The gist of KVAC is that it is designed for when the issuer is also the verifier, like in our use case.

A newer scheme: The Signal Private Group System and Anonymous
Credentials Supporting Efficient Verifiable Encryption
allows attributes to be group elements: for our use case the attributes can be Pederesen Commitments to amounts.

Since this scheme allows unlinkable multi-show, this reintroduces the double spending problem. However, this should be easily solvable by introducing serial numbers which are revealed as part of credential showing.

Note that by only using Pedersen commitments as group attributes we don't require the blind issuance protocol of either KVAC scheme, which relies on ElGamal encryption of the requested attributes, which has the nice benefit of perfect hiding of the sub-amounts and serial numbers, so the coordinator can't retrospectively de-anonymize users even if there is a crypto break.

Input Registration

The user submits a request for N credentials, with either 1 or 2 group attributes (not clear which is simpler yet):

  • Two separate Pedersen commitments, one for the sub-amount and one for the serial number.
  • A single Pedersen multi commitment for a requested sub-amount and serial number.

Along with a range proof for each amount commitment, and a proof that the sum of all the amount commitments matches the input amount.

The coordinator verifies the proofs, and responds with N MACs on the requested attributes, along with a proof of knowledge of the secret key.

Output Registration

The user executes the Show protocol for the combination of credentials they want to use, which produces as output randomized commitments to the attributes and a proof of the MAC verification.

The user also proves that the serial number commitments can be opened to their corresponding serial numbers.

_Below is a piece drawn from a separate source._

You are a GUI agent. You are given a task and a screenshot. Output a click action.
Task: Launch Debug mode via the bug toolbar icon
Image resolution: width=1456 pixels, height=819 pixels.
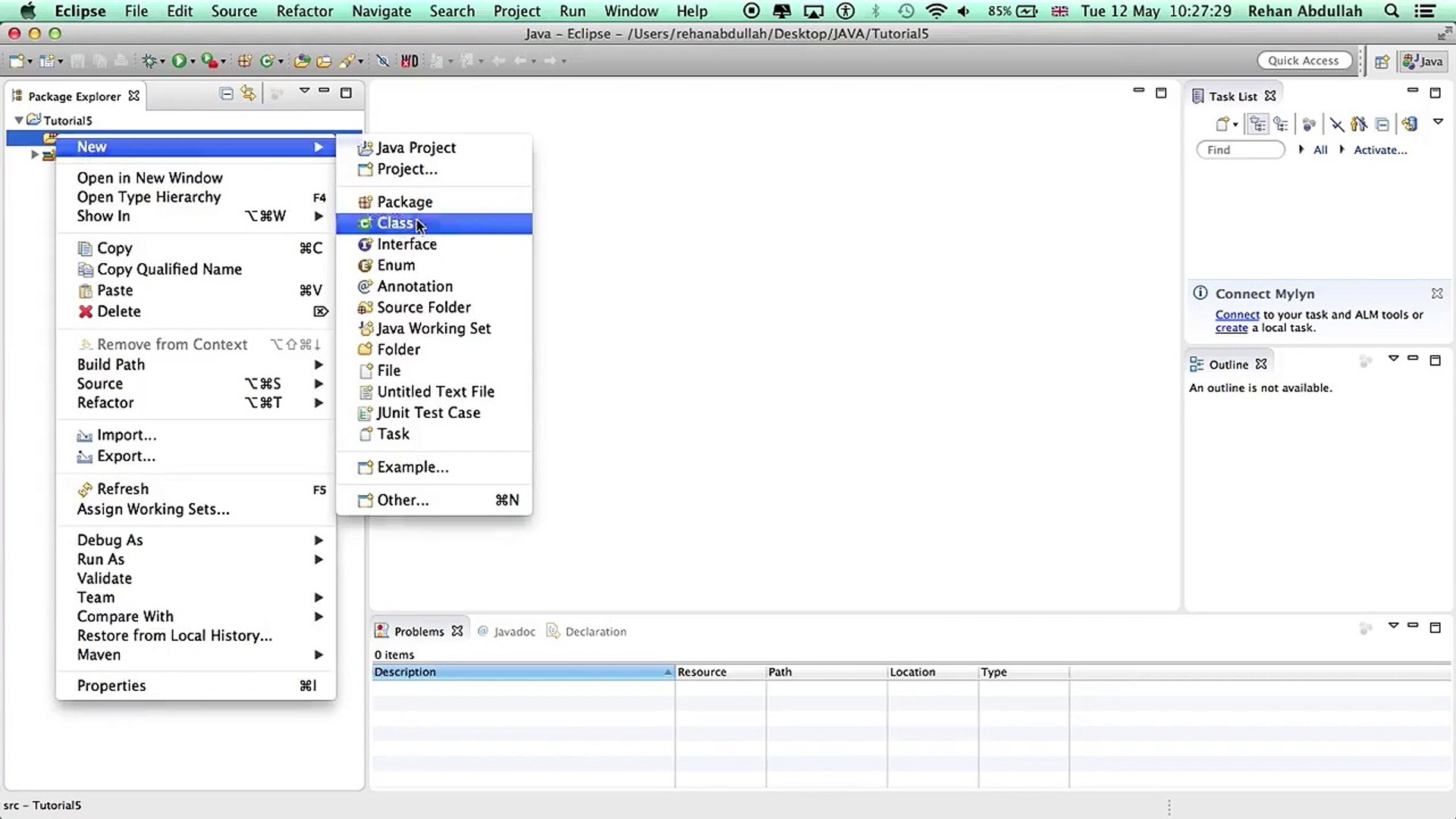tap(150, 61)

These serial numbers are revealed for double spending protection, but the commitment opening should be done in zero knowledge to avoid revealing the randomness of the original commitment in the input registration phase or the randomization added in the Show protocol.

The user also proves that the sum of the amount attributes matches the output amount, analogously to input registration (but there is no need for range proofs at this phase).

The user submits these proofs, the randomized attributes, and the serial numbers.

Note that the serial numbers should not be "revealed attributes" as I previously stated, since those would be trivially linkable to input registration.

Note that since all proofs are created with sigma protocol, the 2n+1 proofs should be composable into a proof of their conjunction. I believe this also holds if using bulletproofs for the range proofs at input registration.

Self Issuance

The (sub-)proof of MAC validity could be modified so that a credential is considered valid if it has a valid MAC OR the amount it certifies is exactly 0.

Since users could then generate such credentials without ever contacting the server, this makes it possible to require valid credentials to be shown at input registration, which would allow users merge an arbitrary number of inputs together into a single credential without requiring the output registration phase to accept as many credentials as there are inputs.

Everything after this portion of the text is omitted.